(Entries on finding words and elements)
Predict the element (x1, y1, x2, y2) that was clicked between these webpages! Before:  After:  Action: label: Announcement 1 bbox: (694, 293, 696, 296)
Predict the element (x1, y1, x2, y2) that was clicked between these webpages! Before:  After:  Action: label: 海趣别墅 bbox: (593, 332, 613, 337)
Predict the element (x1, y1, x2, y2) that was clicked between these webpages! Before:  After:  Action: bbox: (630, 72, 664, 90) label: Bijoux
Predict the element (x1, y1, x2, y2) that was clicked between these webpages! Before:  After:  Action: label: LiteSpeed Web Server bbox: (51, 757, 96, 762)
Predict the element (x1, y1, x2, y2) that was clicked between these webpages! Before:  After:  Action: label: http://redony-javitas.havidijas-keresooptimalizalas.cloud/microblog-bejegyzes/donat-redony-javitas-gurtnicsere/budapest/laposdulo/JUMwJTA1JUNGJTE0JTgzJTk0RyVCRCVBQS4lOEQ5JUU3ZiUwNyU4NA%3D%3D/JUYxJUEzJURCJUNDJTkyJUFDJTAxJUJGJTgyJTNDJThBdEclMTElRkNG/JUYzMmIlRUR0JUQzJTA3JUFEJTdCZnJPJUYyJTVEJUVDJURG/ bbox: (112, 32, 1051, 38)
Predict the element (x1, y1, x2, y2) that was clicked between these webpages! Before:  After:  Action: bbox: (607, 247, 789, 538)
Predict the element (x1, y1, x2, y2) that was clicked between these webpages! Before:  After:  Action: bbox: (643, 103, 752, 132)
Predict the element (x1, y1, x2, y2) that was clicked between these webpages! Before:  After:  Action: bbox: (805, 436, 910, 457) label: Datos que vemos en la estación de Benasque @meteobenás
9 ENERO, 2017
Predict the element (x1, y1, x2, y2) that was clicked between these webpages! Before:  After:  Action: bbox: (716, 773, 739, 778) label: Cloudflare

**TASK TO COMPLETE**:
Swap "webpages" for "web pages" throughout the material above and leave everything else as it is.

**SOLUTION TO THIS TASK**:
Predict the element (x1, y1, x2, y2) that was clicked between these web pages! Before:  After:  Action: label: Announcement 1 bbox: (694, 293, 696, 296)
Predict the element (x1, y1, x2, y2) that was clicked between these web pages! Before:  After:  Action: label: 海趣别墅 bbox: (593, 332, 613, 337)
Predict the element (x1, y1, x2, y2) that was clicked between these web pages! Before:  After:  Action: bbox: (630, 72, 664, 90) label: Bijoux
Predict the element (x1, y1, x2, y2) that was clicked between these web pages! Before:  After:  Action: label: LiteSpeed Web Server bbox: (51, 757, 96, 762)
Predict the element (x1, y1, x2, y2) that was clicked between these web pages! Before:  After:  Action: label: http://redony-javitas.havidijas-keresooptimalizalas.cloud/microblog-bejegyzes/donat-redony-javitas-gurtnicsere/budapest/laposdulo/JUMwJTA1JUNGJTE0JTgzJTk0RyVCRCVBQS4lOEQ5JUU3ZiUwNyU4NA%3D%3D/JUYxJUEzJURCJUNDJTkyJUFDJTAxJUJGJTgyJTNDJThBdEclMTElRkNG/JUYzMmIlRUR0JUQzJTA3JUFEJTdCZnJPJUYyJTVEJUVDJURG/ bbox: (112, 32, 1051, 38)
Predict the element (x1, y1, x2, y2) that was clicked between these web pages! Before:  After:  Action: bbox: (607, 247, 789, 538)
Predict the element (x1, y1, x2, y2) that was clicked between these web pages! Before:  After:  Action: bbox: (643, 103, 752, 132)
Predict the element (x1, y1, x2, y2) that was clicked between these web pages! Before:  After:  Action: bbox: (805, 436, 910, 457) label: Datos que vemos en la estación de Benasque @meteobenás
9 ENERO, 2017
Predict the element (x1, y1, x2, y2) that was clicked between these web pages! Before:  After:  Action: bbox: (716, 773, 739, 778) label: Cloudflare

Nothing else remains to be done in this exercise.